Pour atteindre ces objectifs, les travaux de l’atelier ont conclu à plusieurs recommandations, dont l’actualisation de la cartographie des zones d’ombre, l’adaptation des projets inscrits à la nature de la région, la satisfaction des besoins exprimés par la population et la priorisation des projets qui ne demandent pas un grand financement et de longs délais de réalisation.

Concernant la diversification des ressources de financement, il a été préconisé la mobilisation des différentes ressources locales ou centrales disponibles, la création d’un Fonds national dédie aux zones d’ombre, l’affectation d’un programme spécial au titre des Plans de développement communaux à hauteur de 50 Mds de DA dans le cadre des lois de Finances 2021 et 2022, exclusivement destiné à la prise en charge des zones d’ombre.

De même qu’a été recommandée la contribution du secteur de l’Habitat à la réalisation des réseaux au niveau des agglomérations.
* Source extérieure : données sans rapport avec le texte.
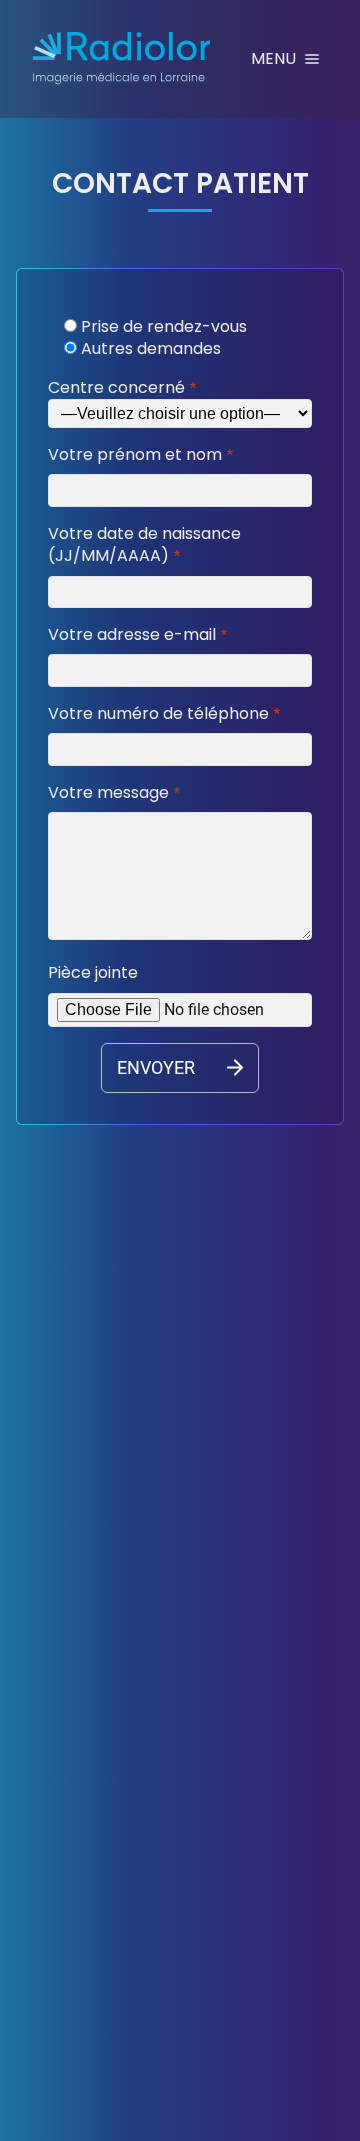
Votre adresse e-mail (132, 635)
Concernant l’association des composantes de la société civile à la prise en charge des besoins des zones d’ombre, l’accent a été mise sur la nécessité d’activer la participation des habitants des zones d’ombre à la détermination des priorités des projets, d’encourager les initiatives de gestion participative des projets réalisés et d’élargir la couverture sociale et la prise en charge sanitaire au niveau de ces zones.

 

 Pour ce qui est du suivi et de la vigilance, l’atelier a conclu de la nécessité de mettre en place un système de suivi au niveau de chaque wilaya, à même de veiller au suivi et à la mise en œuvre des projets, de créer un mécanisme sous l’autorité des walis de la République, avec la participation des services techniques, chargé de veiller au suivi continu de la mise en œuvre des projets.

S’agissant de la création des activités économiques et de postes d’emploi dans les zones d’ombre, les participants de l’atelier ont proposé la levée de gel sur les autorisations de transport collectif, dans le but de créer des lignes au profit des zones d’ombre et la création d’activités économiques et artisanales, notamment à travers l’appui aux crédits sans intérêts octroyés par les dispositifs de l’Etat.

L’atelier a souligné que la prise en charge des zones d’ombre, telle que soulignée par le Président de la République, requiert la mobilisation de tous les secteurs, les ressources de financement disponibles et des différents appareils de l’Etat, notamment au niveau des secteurs ministériels concernés, et ce, dans le but d’une intervention rapide et efficiente, en associant de manière efficace la société civile afin de mener à son terme le programme d’urgence au profit des zones d’ombre.